▶ DIRECTIONS FOR THIS TASK:
Start at the line with "This screenshot has width=720, height=1507." and print every line through the end of the material below. Keep it exact and free of pictures.

▶ DATA EXTRACTS:

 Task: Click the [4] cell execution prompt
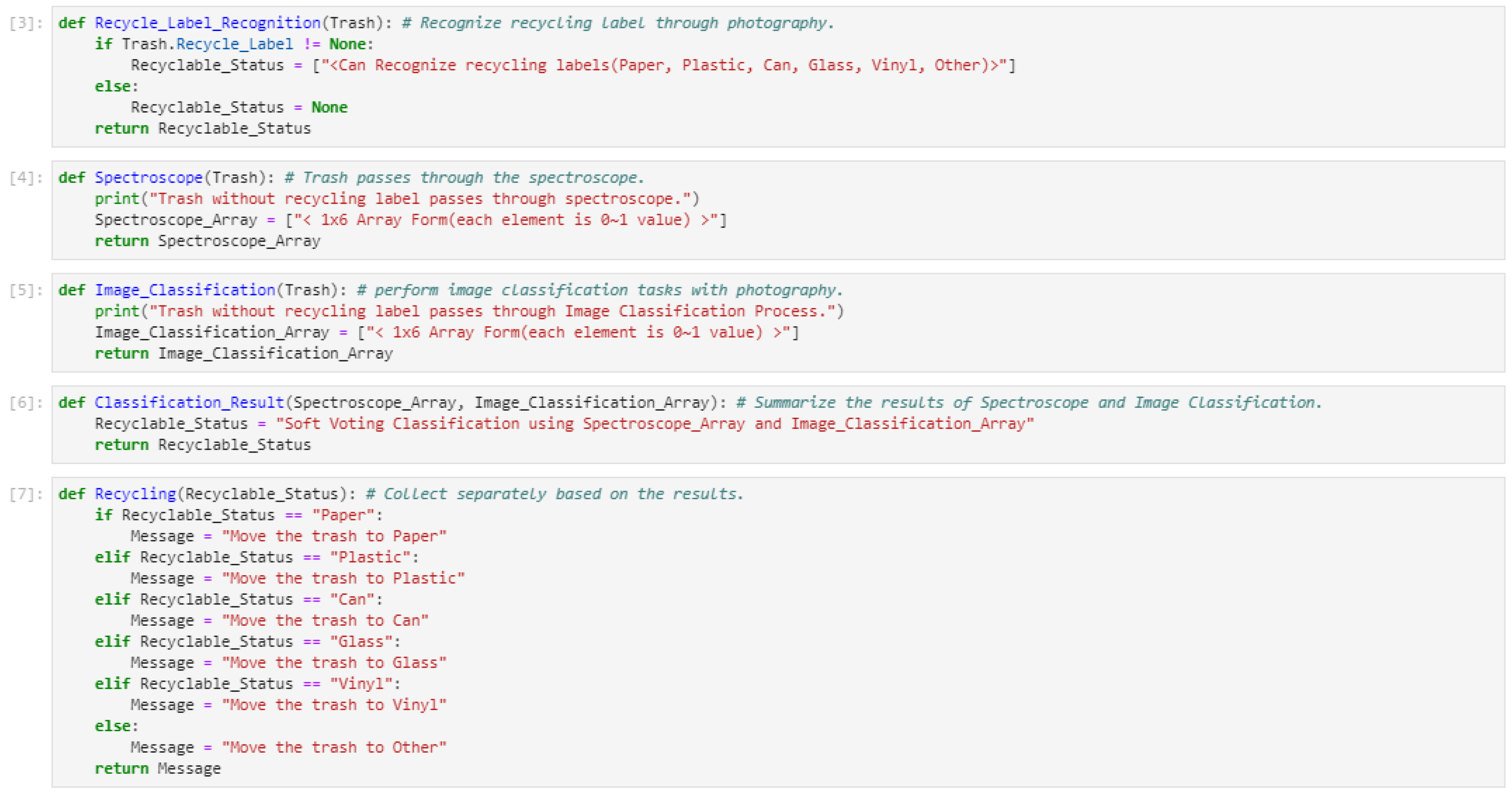click(x=25, y=178)
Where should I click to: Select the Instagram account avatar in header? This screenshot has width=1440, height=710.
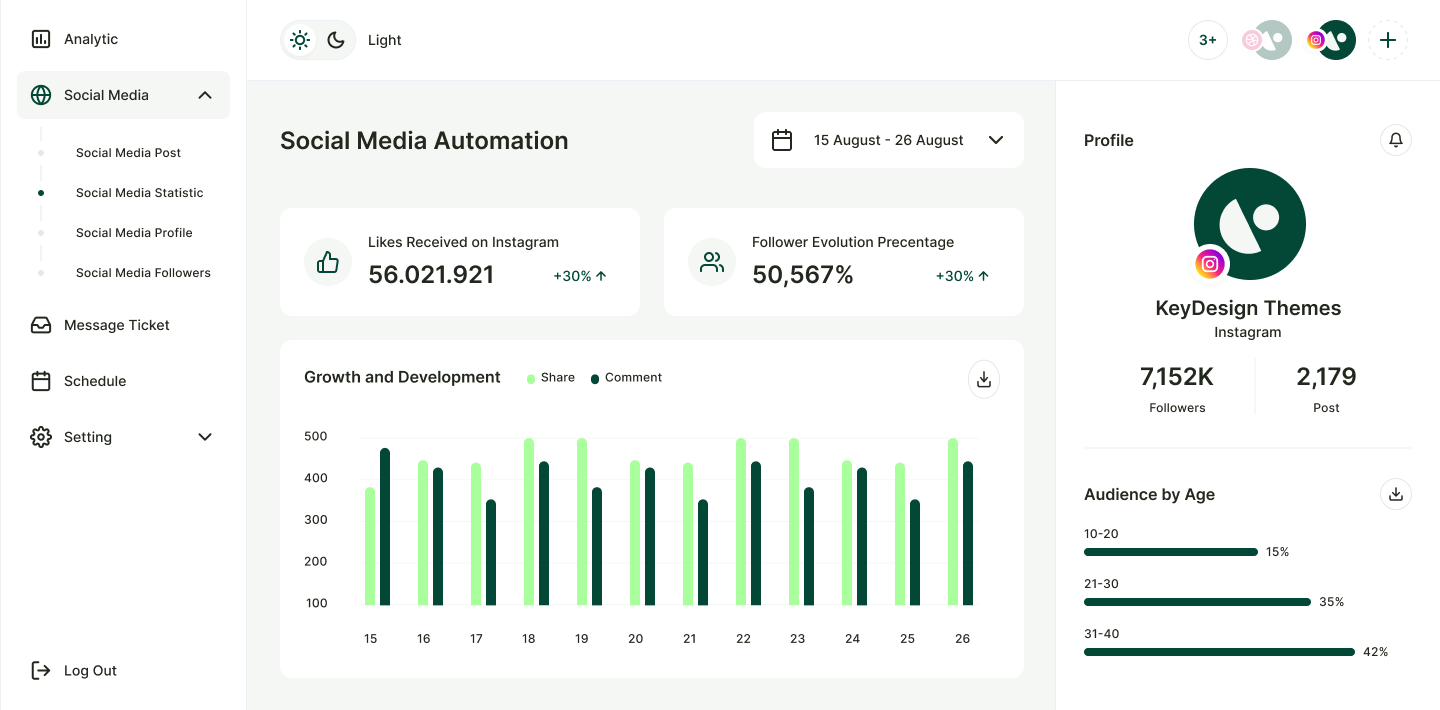tap(1333, 40)
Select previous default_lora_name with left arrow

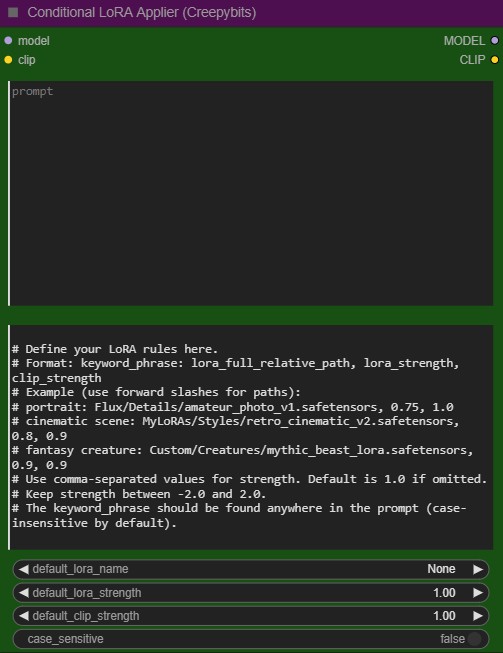coord(24,569)
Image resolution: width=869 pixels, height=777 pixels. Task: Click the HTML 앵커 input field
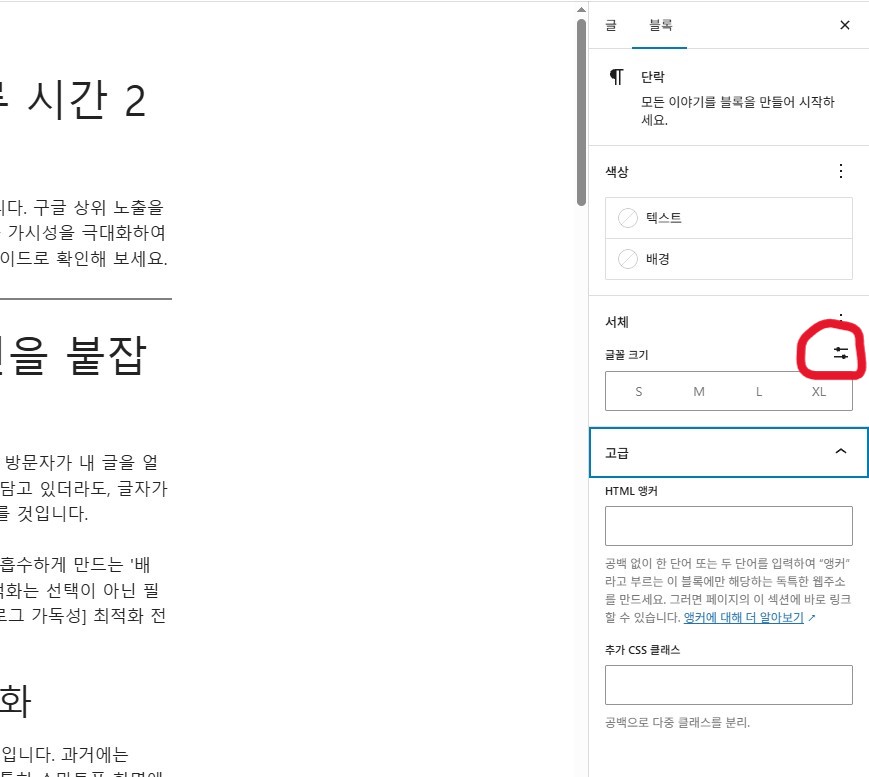[728, 525]
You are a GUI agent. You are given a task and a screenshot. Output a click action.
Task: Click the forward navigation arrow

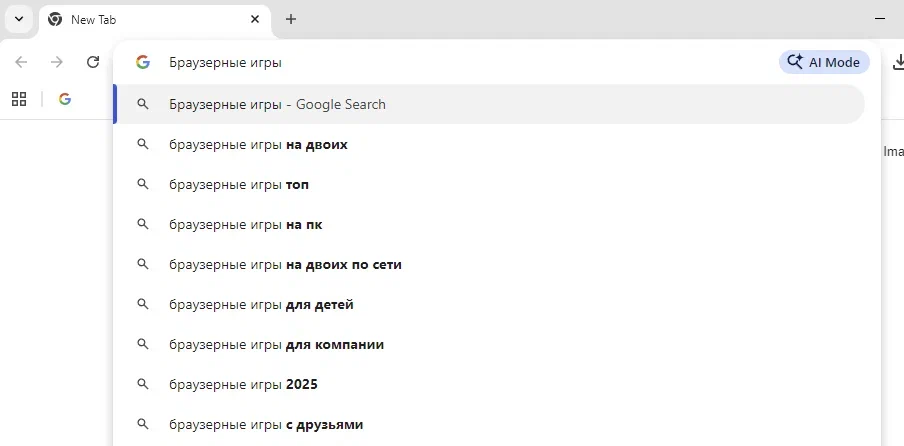coord(57,62)
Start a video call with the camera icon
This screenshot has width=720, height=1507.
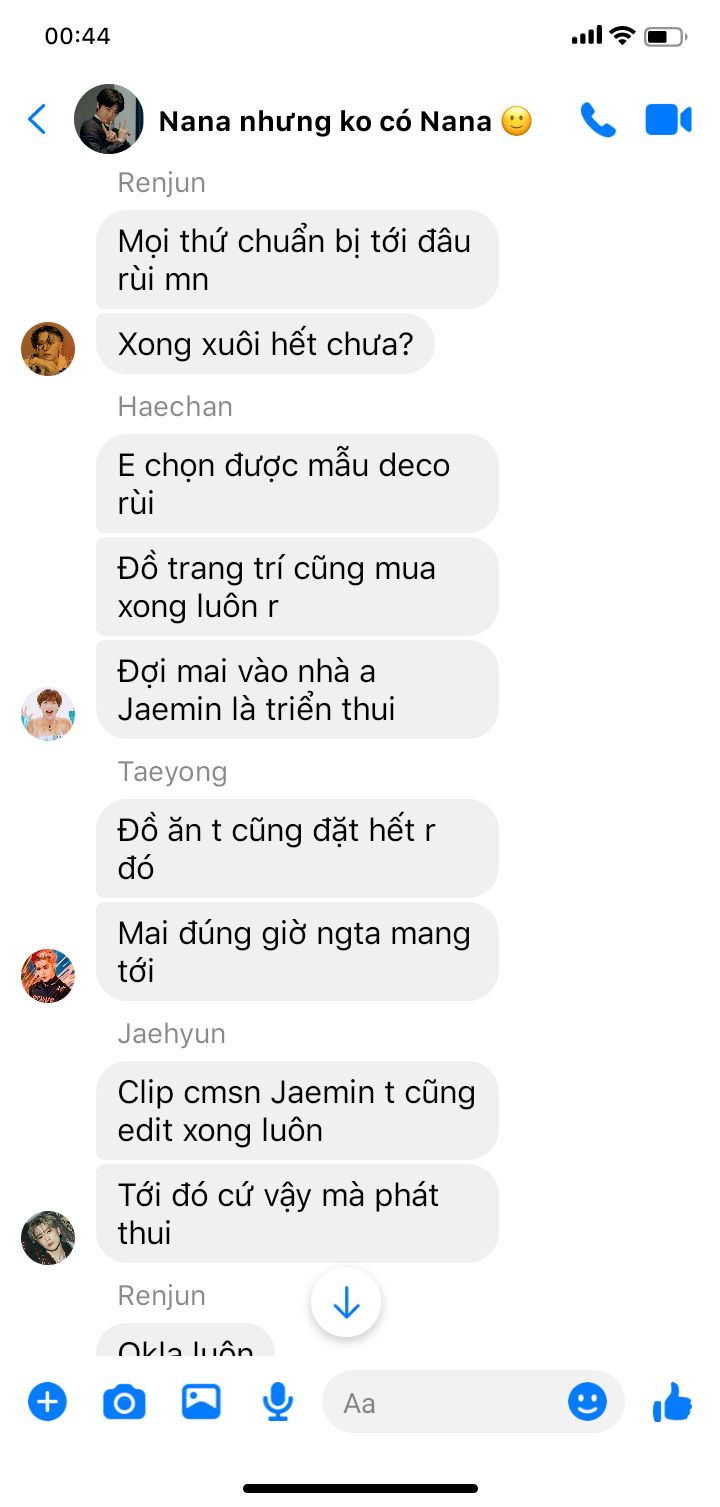coord(668,120)
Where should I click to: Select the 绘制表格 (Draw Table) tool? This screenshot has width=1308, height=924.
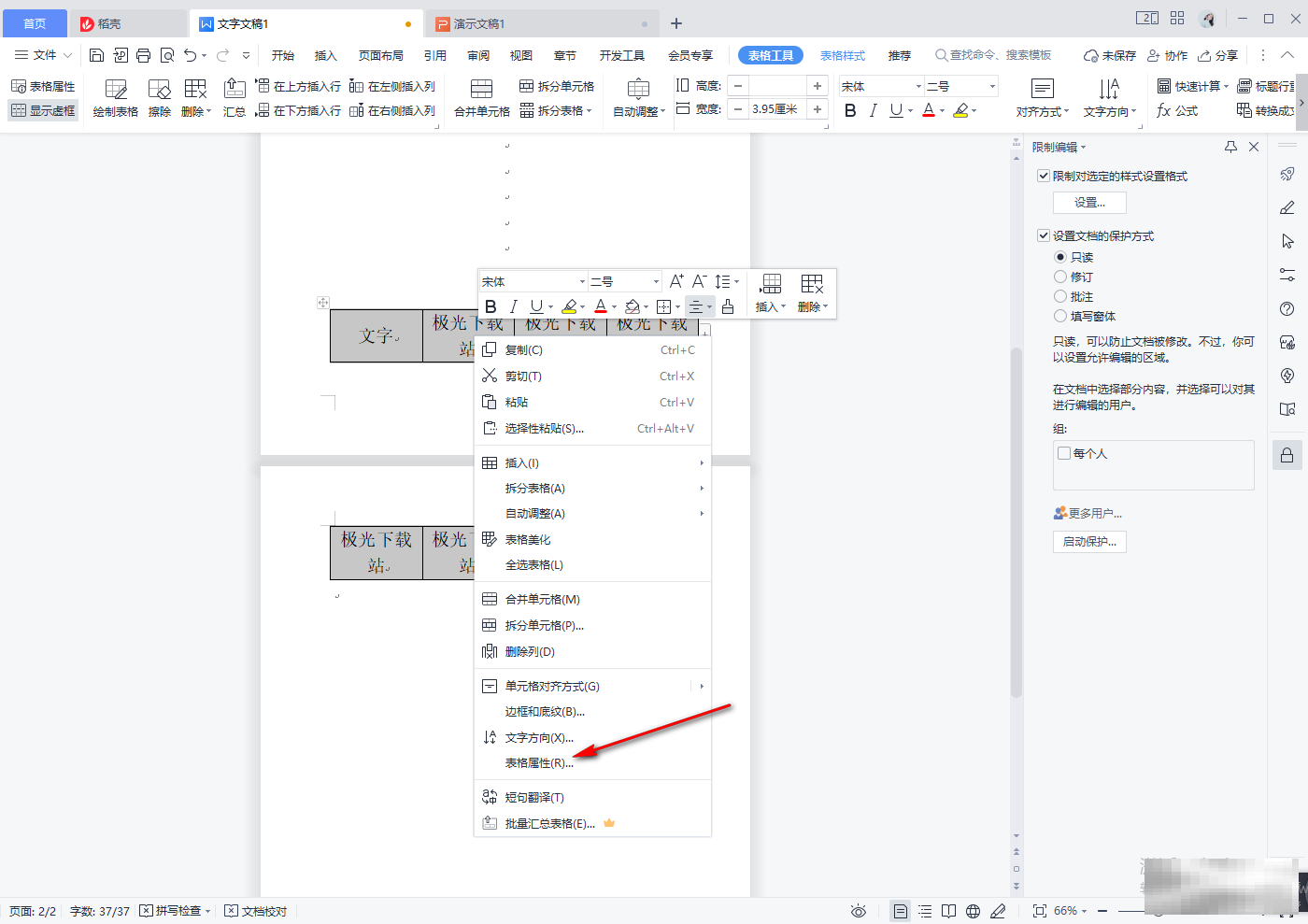[115, 96]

▶ TASK OUTPUT:
This screenshot has width=720, height=1507.
coord(668,120)
Where should I click to: Select the 绘制表格 (Draw Table) tool? This screenshot has width=1308, height=924.
[115, 96]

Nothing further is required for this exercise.